As our study is the first to provide longitudinal data on recreational drug use among MSM living with HIV, our results are difficult to compare with those of other studies in the field. However, the study suggests that the use of chemsex drugs among MSM living with HIV seems to be lower in Switzerland than in the UK.[5] This is consistent with the 2010 EMIS survey among HIV-positive and HIV-negative MSM.[3] In addition, our study shows almost no use of mephedrone among HIV-positive MSM in Switzerland. The reason why mephedrone did not become as popular in Switzerland as in the UK has, to the best of our knowledge, never been studied. We see the overall decline in recreational drug use among non-MSM as further evidence of the success of preventative measures, such as safe injection sites and drug substitution programmes, for those who have previously used intravenous heroin.[12,26]

This study has several strengths and some limitations. Most importantly, we were able to analyse prospective data on recreational drug use amongst people diagnosed with HIV infection from an 11-year period and identify possible risk factors associated with this behaviour. The SHCS includes the majority of the HIV-diagnosed Swiss population and is therefore highly representative for this population. As a limitation, our data quality check revealed that drug consumption in the study population is probably considerably underestimated. Furthermore, we do not have information about the setting in which these drugs were consumed. Also, in view of the long study period of 11 years, we did not include multi-drug use when analysing the associated risk factors. Another limitation is that we only had information about people diagnosed with HIV infection and thus it is unclear whether this trend is also seen among HIV-seronegative MSM to the same extent. This information will be crucial to furthering our understanding of the contribution of the phenomenon of chemsex to the ongoing high numbers of new HIV diagnoses among MSM.[12]

Our findings call for action and have several implications for daily practice. First, we recommend that questionnaires on recreational drug use need to be adapted to account for these new trends. For example, we suggest that standardized data collection is used for all recreational drugs on these forms instead of free text data entry. Secondly, we believe that health care professionals working with MSM and other people at risk must be aware of the latest developments related to chemsex in order to ensure expert knowledge about these substances. In addition, these health care professionals should be trained in communication skills to be able to recognize and address problematic drug use and its related health issues and provide low-threshold support. Thirdly, new preventive strategies need to be developed. As the increase in the use of chemsex drugs is mainly seen among the MSM population in certain hot spots, such as in Zürich, prevention programmes should be located in these regions and should be adapted to the specific needs of the MSM population. In addition to creating awareness of the psychological risks that accompany these drugs, such programmes must also involve harm reduction for the prevention of infectious diseases.

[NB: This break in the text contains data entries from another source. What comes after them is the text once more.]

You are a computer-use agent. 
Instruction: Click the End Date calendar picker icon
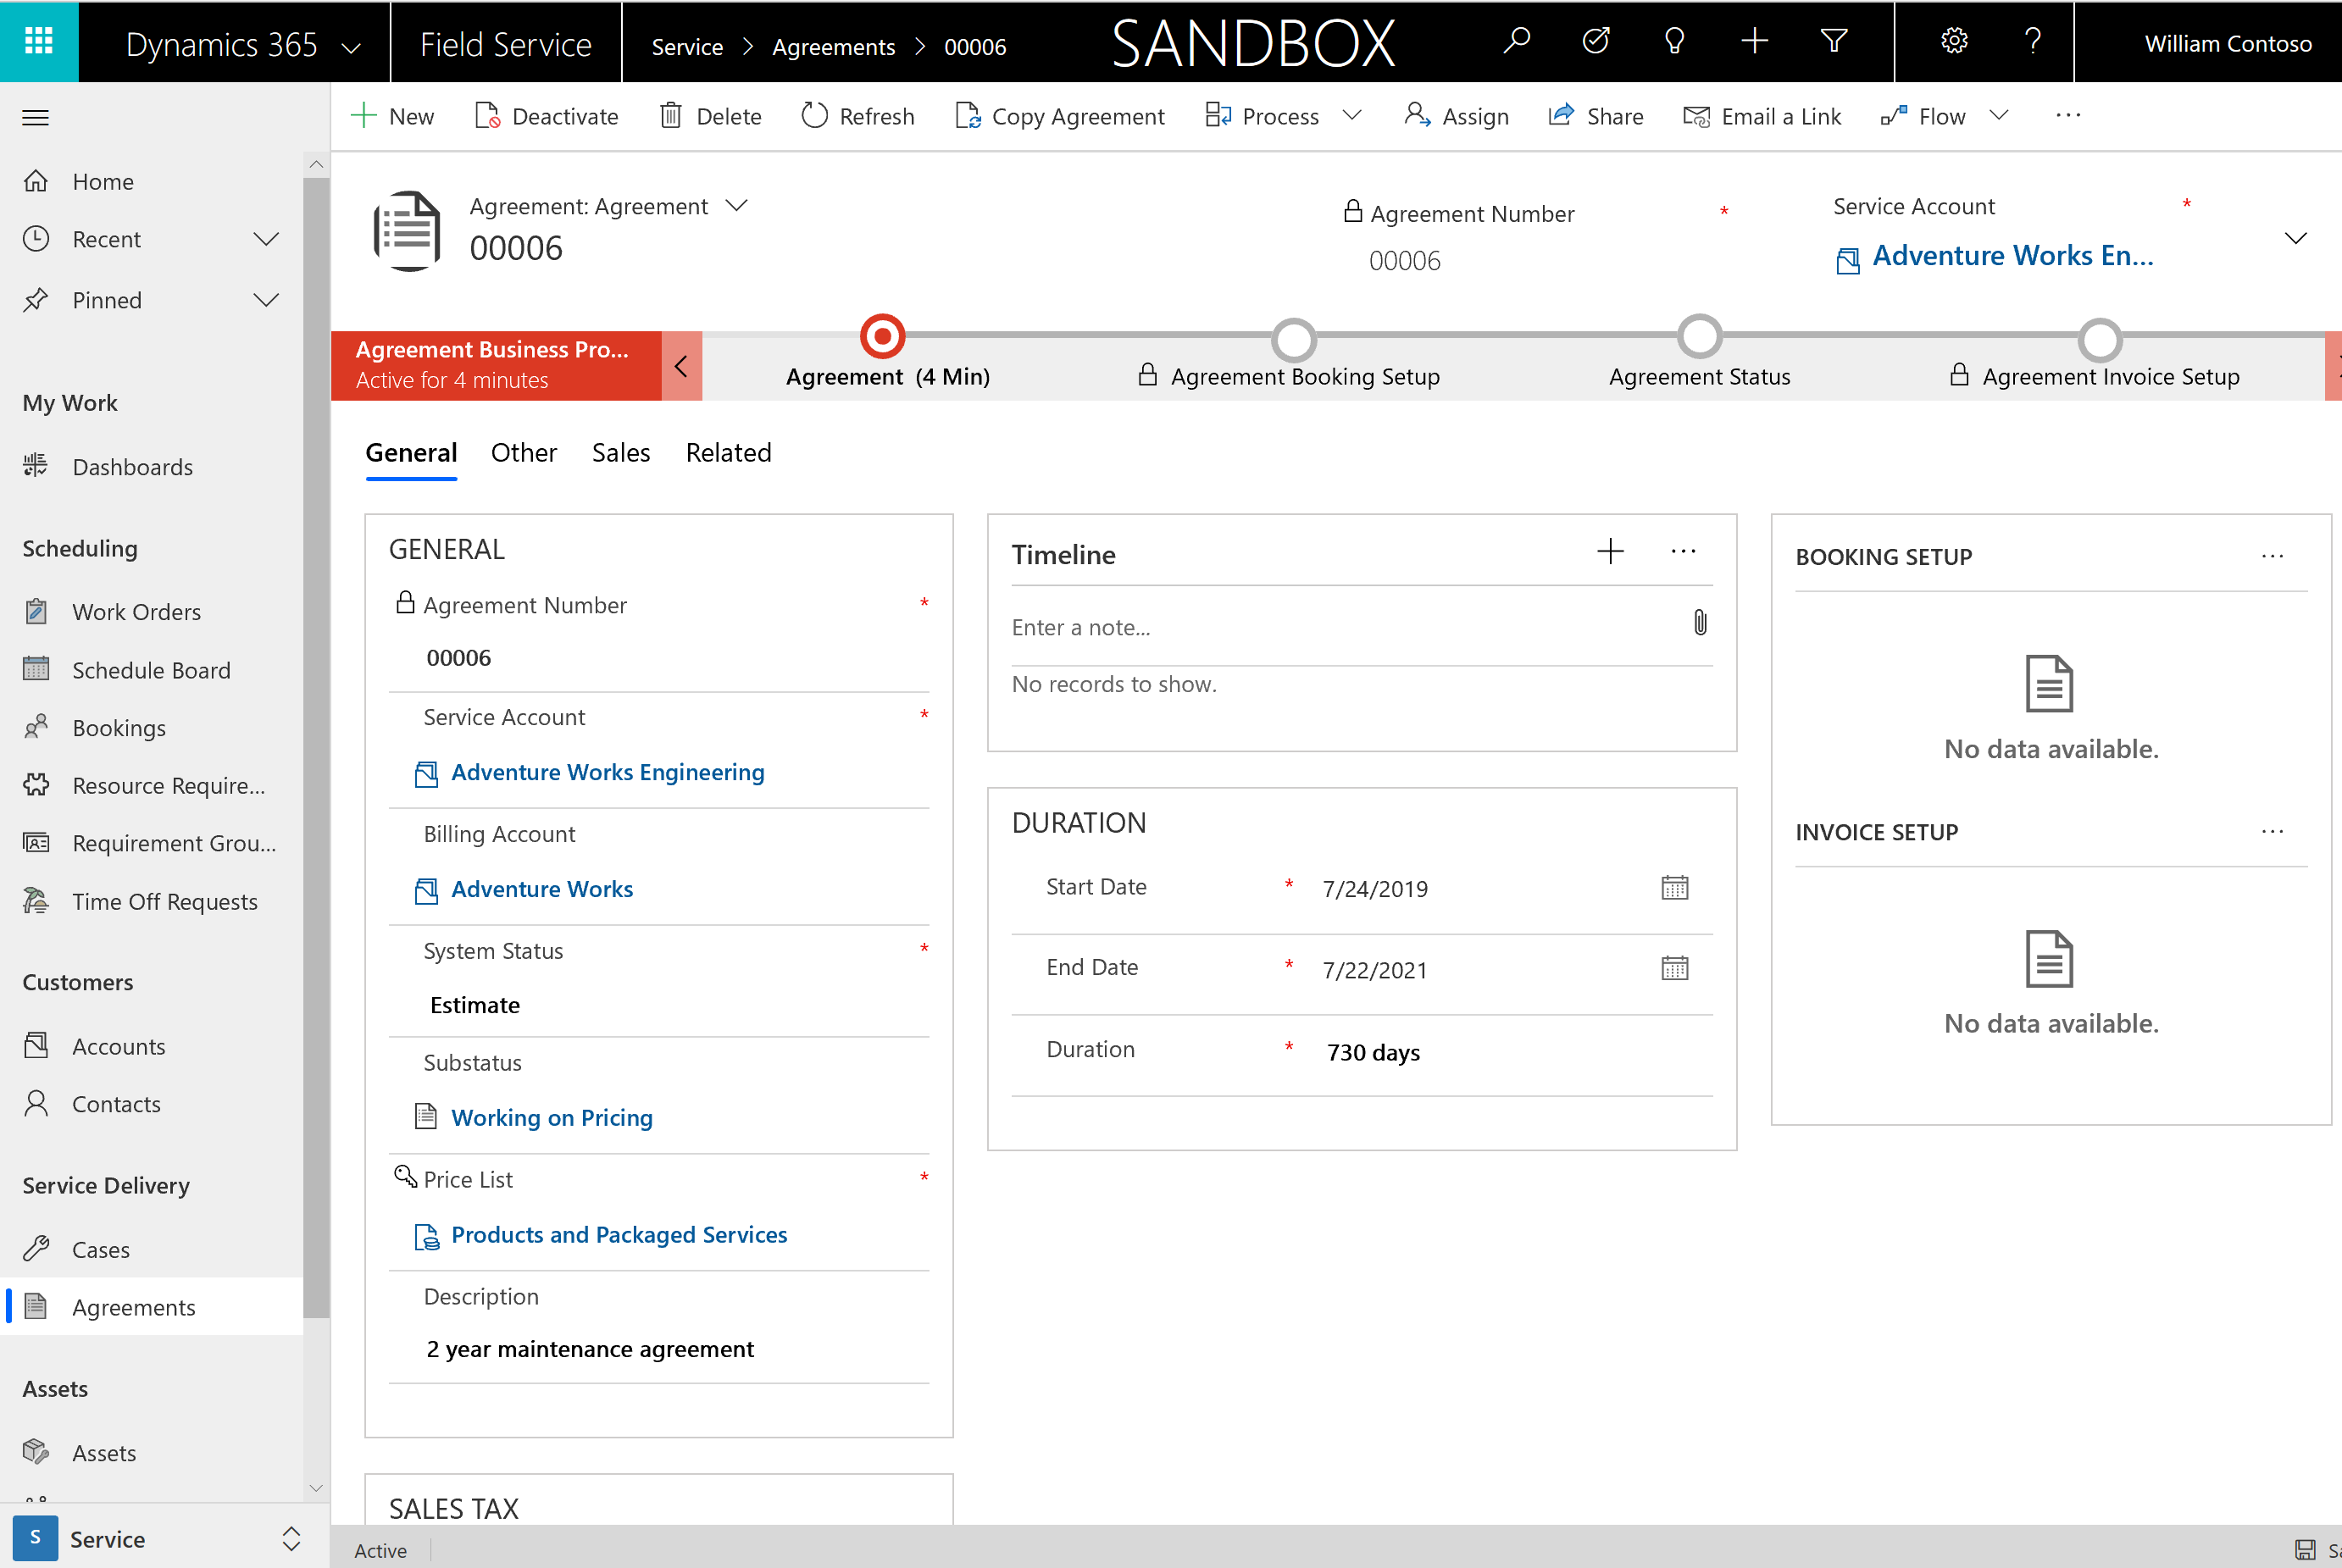pyautogui.click(x=1675, y=967)
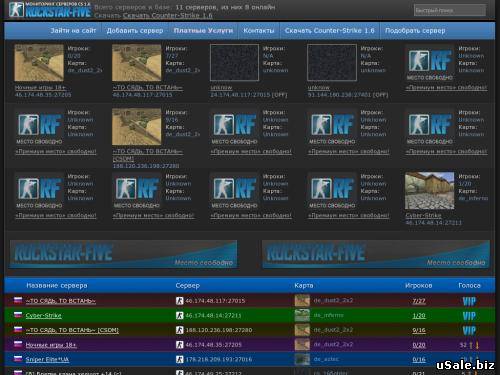Click the quick search input field
The width and height of the screenshot is (500, 375).
pyautogui.click(x=449, y=10)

In conclusion, our study identified a significant increase in the use of chemsex drugs, in particular methamphetamine and GHB/GBL, among MSM diagnosed with HIV infection in Switzerland and a strong association of this use with coinfections and depression. In light of these findings, more studies in this field are needed to better understand the relationship between sexual behaviour, drug consumption and depression in order to inform successful harm reduction strategies. This further understanding will not only help our patients and potentially decrease numbers of other STIs, including viral hepatitis C, but will also be crucial to our understanding of the current drivers in the ongoing HIV epidemic.